You start to sound like one of those married couples who know that their coitus is great but syncing the desire and the calendar has become too much, and so these wonderful games languish on your kallax gathering dust. War of the Ring is like this for me. It’s so good but the effort in playing it often makes it a peak I’m not willing to bag.
This is why you have card game versions. They are not meant to deliver the same experience but get close enough that you feel like you’ve had a taste of what the full game can offer. War of the Ring-The Card Game is not simply a shadow though. It will never live up to the epic scope of its older sibling but it delivers more than just a taste, it stands alone as a rip-roaring way to spend a couple of hours.
War of the Ring-The Card Game is essentially a tug of war where good and evil fight over the classic locations and battlegrounds of Middle Earth. There are nine rounds and every round a battleground is drawn and a path card. The battlegrounds are iconic locations such as Helms Deep and the Pelennor Fields. The path cards are story beats, tracking the journey of Frodo, Sam and the Ring. Players, in teams of two, play cards to these locations in an attempt to wrest control from their opponents. If your attack points exceed the defence points, you win the location and the victory points that go with it. The side with the most points after the ninth round determines the future of the lands of Arda.
The basic structure here has none of the rules crenellation of the board game but, as it should be with a card game, the game – and your efforts to wrest victory – live in the effects on the cards.
These cards are beautifully designed and their interactions are wonderfully engineered. You can play cards out in front of you in a tableaux that bolster the cards you want to put into combat. There are items to attach to characters that give them deeply thematic abilities that draw a grin from anyone familiar with the books.
Not all of these items live in your own deck either – they might be in the possession of your partner across the table – so your strategising could give vital information to your opponents.
Team play is where the game really shines. Teams can be a difficult square to circle sometimes, but War of the Ring-The Card Game nails the valuable interchanges between you and your partner.
It couldn’t be a Lord of the Rings game without the lore, and the rules on these cards drip with it. The game is peppered with thematic nods, such as Theoden only contributing his attack value if he is paired with Gandalf.

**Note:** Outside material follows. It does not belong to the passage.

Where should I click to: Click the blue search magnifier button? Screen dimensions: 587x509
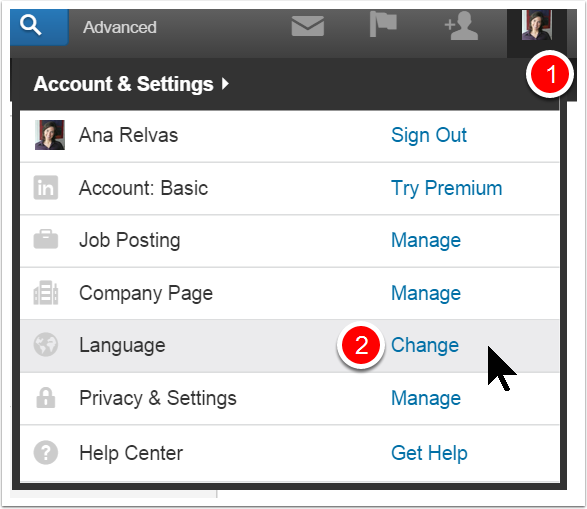(x=39, y=27)

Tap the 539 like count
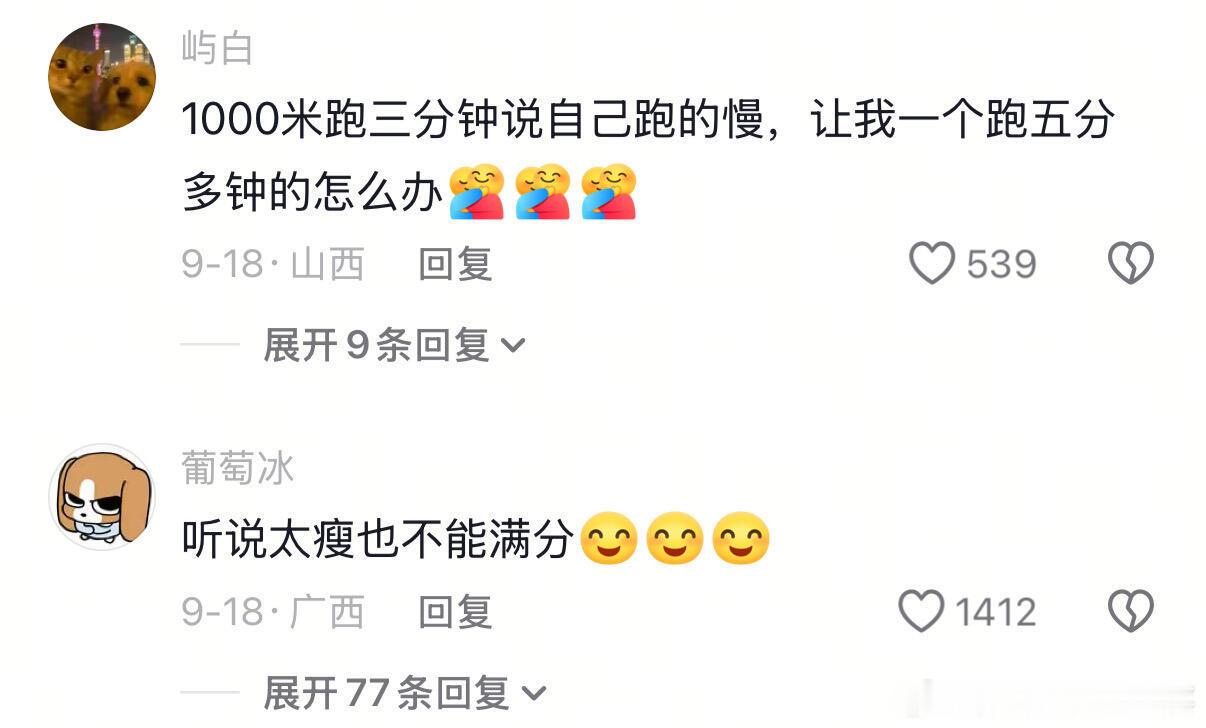point(1001,264)
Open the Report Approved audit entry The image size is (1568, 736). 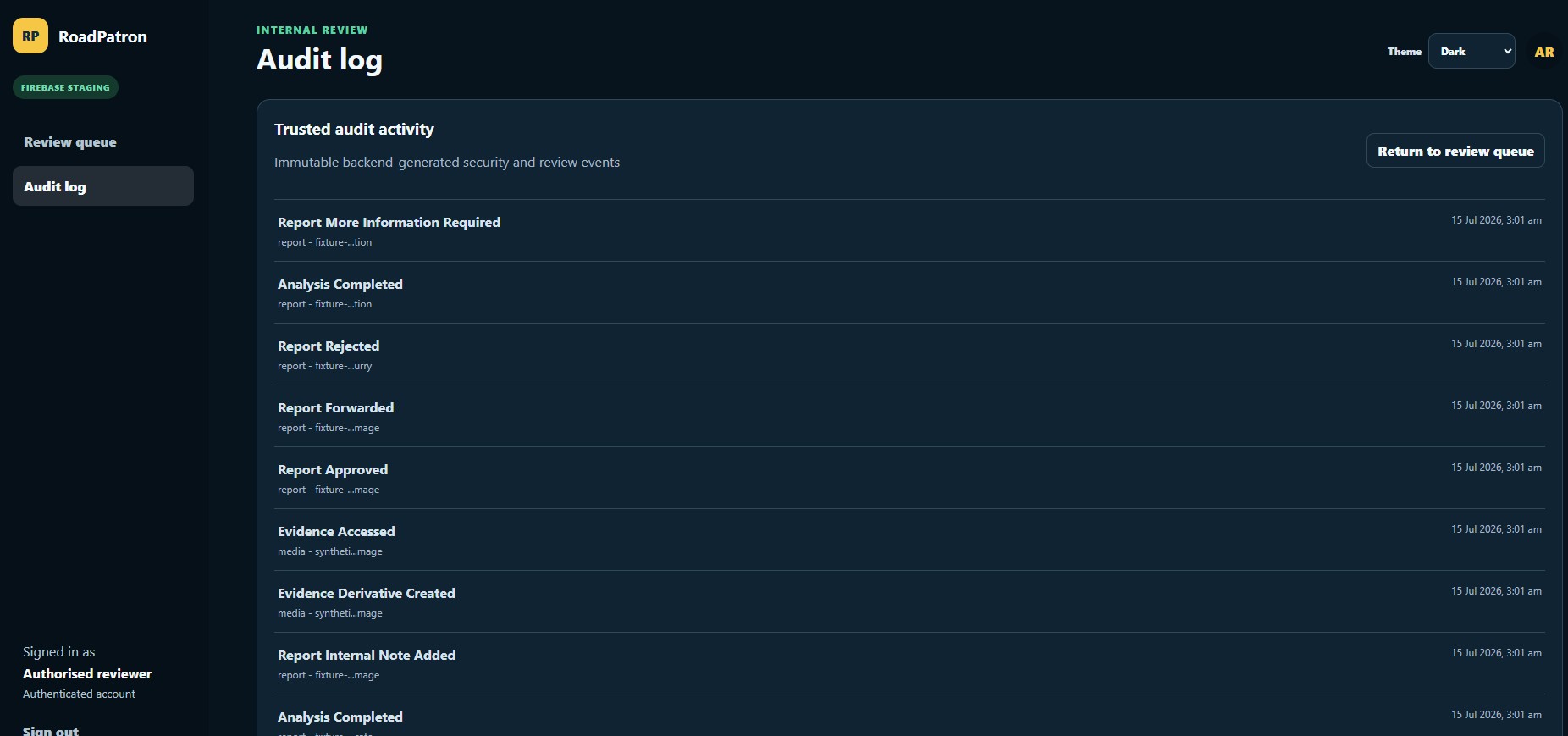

It’s clear that there is a deep knowledge of the source material here, even if it’s all a little more Peter Jackson than Tolkein sometimes.
For all that, this is not War of the Ring. It lacks the scope and grandeur of that game; not a replacement but an accompaniment. It retains the spirit but is snappier. There is room on your shelf for both.
BEN MADDOX
WHAT’S IN THE BOX?
◗ 120 Faction cards
◗ 41 Location cards
◗ 41 Tokens
◗ 1 Turn order tracker
◗ 4 Player aids
WE SAY
This game amply evokes the feel of the board game with almost none of the overhead.
TRY THIS IF YOU LIKED AIR, LAND & SEA…
If you like that big game feeling in a smaller box, then this is an ideal classic fantasy upgrade.